Selected extract:
>> START
NEOLOGISM This is an invented word that perhaps started its life as a nonce word (a word originally invented for one use only), only to become popular and then enter the dictionary as a neologism.
NODE See key word. NOT keyword.
NOMINAL This is a term that refers to any group of words that work as a noun, as as we in the business like to call it, a noun phrase. For example, a lovely piece of chocolate cake (that's what I just happened to think of as I was writing this, so you can draw your own conclusions on my way of thinking!) can be broken down like this: 'a lovely piece of' is being used as a modifier to the phrase chocolate cake, so we can say that chocolate cake is a nominal; it's larger than a single noun but it is smaller than the whole noun phrase.
NOMINATIVE CASE See subjective.
NONCE WORD This is an invented word that is used for a single or particular occasion, perhaps once in an entire written record of a language, an author's work or even in a single text. For example, I might describe my website as 'florigulous', meaning 'fluid in expression, sometimes ridiculous in expression', but you won't find it in any dictionary because I've just made it up for this glossary. But if you all like it and it becomes popular to the point that it enters popular culture, then it becomes a neologism, meaning 'a new word'.
NON DEFINING RELATIVE CLAUSE See non-restrictive relative clause.
NON-RESTRICTIVE RELATIVE CLAUSE Assuming you know what a relative clause is, then look at this example: The example, which was added to the A-Z extras section of TEE, is full of mistakes. The words between the commas form a relative clause. If you removed these words, the sentence would still make grammatical sense; the clause simply adds additional information and so is called a non-restrictive relative clause. There is an argument that says these particular clauses should always use which and not that; this is something debated in what's the difference in this site. See also restrictive relative clause.
NON-STANDARD ENGLISH This is the type of English usually spoken by native speakers, and this can be in the form of English that clearly does not follow the rules of what we regard as Standard English. This form is usually in local, regional and social dialects of English, is used in plays, films and songs and daily conversations. For example, I don't need education would be regarded as Standard English, while I don't need no education would be considered non-standard, but not unacceptable. The second example is what we call a double negative, and is often used to emphasise further a negative statement. However, while this is generally accepted in spoken English and informal written English, it would be regarded as unacceptable in formal written English.
NOUN A word that is used to name people or things, and can be used with the articles a, an, and the. Examples of nouns: a chair (this is the name of the thing we sit on), a book (the name we give to something that has a number of pieces of paper that are put together and fixed inside a cover of stronger paper or card). Nouns, bless them, come in many forms and many names, as I'm sure you're about to find out: see abstract nouns, compound nouns, common nouns, concrete nouns, plural nouns, proper nouns, singular nouns.
>> END
Data for locating visible targets:
>> START
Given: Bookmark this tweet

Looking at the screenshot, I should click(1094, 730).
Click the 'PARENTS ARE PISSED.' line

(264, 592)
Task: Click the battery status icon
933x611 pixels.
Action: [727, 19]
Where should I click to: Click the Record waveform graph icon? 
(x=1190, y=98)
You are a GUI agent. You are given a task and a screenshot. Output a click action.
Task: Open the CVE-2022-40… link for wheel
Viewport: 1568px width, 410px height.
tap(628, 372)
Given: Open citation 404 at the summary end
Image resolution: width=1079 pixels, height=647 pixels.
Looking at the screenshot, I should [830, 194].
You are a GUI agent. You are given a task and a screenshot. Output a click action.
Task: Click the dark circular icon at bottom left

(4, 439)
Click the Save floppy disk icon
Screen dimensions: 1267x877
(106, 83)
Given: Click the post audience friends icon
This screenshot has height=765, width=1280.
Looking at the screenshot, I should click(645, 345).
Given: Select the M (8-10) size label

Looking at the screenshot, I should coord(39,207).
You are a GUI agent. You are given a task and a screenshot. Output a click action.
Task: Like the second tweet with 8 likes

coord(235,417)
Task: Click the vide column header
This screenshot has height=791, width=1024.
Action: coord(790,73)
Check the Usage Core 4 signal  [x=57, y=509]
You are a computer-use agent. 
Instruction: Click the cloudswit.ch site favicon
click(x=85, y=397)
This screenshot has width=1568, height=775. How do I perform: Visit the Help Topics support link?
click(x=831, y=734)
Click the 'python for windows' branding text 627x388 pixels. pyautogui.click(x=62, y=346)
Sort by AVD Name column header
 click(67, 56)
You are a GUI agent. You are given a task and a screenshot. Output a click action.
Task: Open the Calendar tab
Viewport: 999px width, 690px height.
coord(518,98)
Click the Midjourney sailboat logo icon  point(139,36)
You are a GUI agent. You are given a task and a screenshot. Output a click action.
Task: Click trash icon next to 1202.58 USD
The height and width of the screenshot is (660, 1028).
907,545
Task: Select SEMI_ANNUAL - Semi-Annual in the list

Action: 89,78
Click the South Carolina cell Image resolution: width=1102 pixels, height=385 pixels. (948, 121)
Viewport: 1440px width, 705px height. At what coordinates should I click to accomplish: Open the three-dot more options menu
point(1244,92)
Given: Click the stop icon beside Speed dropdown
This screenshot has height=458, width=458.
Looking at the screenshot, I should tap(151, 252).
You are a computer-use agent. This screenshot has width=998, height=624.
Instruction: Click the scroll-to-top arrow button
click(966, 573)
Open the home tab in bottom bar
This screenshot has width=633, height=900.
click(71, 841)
>> END
Tasks for this exercise:
- A) Write out the part of the glossary excerpt starting at "NOMINAL This is" and ending at "CASE See subjective.", word for word.
- B) Reproduce without any change the lines of the records starting at the line that contains "Given: Select the M (8-10) size label" and ending at the line that contains "Action: coord(790,73)", with both of those lines included.
The glossary excerpt and the records are separate pieces of material with no connection to each other.

Solutions to the exercise:
- A)
NOMINAL This is a term that refers to any group of words that work as a noun, as as we in the business like to call it, a noun phrase. For example, a lovely piece of chocolate cake (that's what I just happened to think of as I was writing this, so you can draw your own conclusions on my way of thinking!) can be broken down like this: 'a lovely piece of' is being used as a modifier to the phrase chocolate cake, so we can say that chocolate cake is a nominal; it's larger than a single noun but it is smaller than the whole noun phrase.
NOMINATIVE CASE See subjective.

- B)
Given: Select the M (8-10) size label

Looking at the screenshot, I should coord(39,207).
You are a GUI agent. You are given a task and a screenshot. Output a click action.
Task: Like the second tweet with 8 likes

coord(235,417)
Task: Click the vide column header
This screenshot has height=791, width=1024.
Action: coord(790,73)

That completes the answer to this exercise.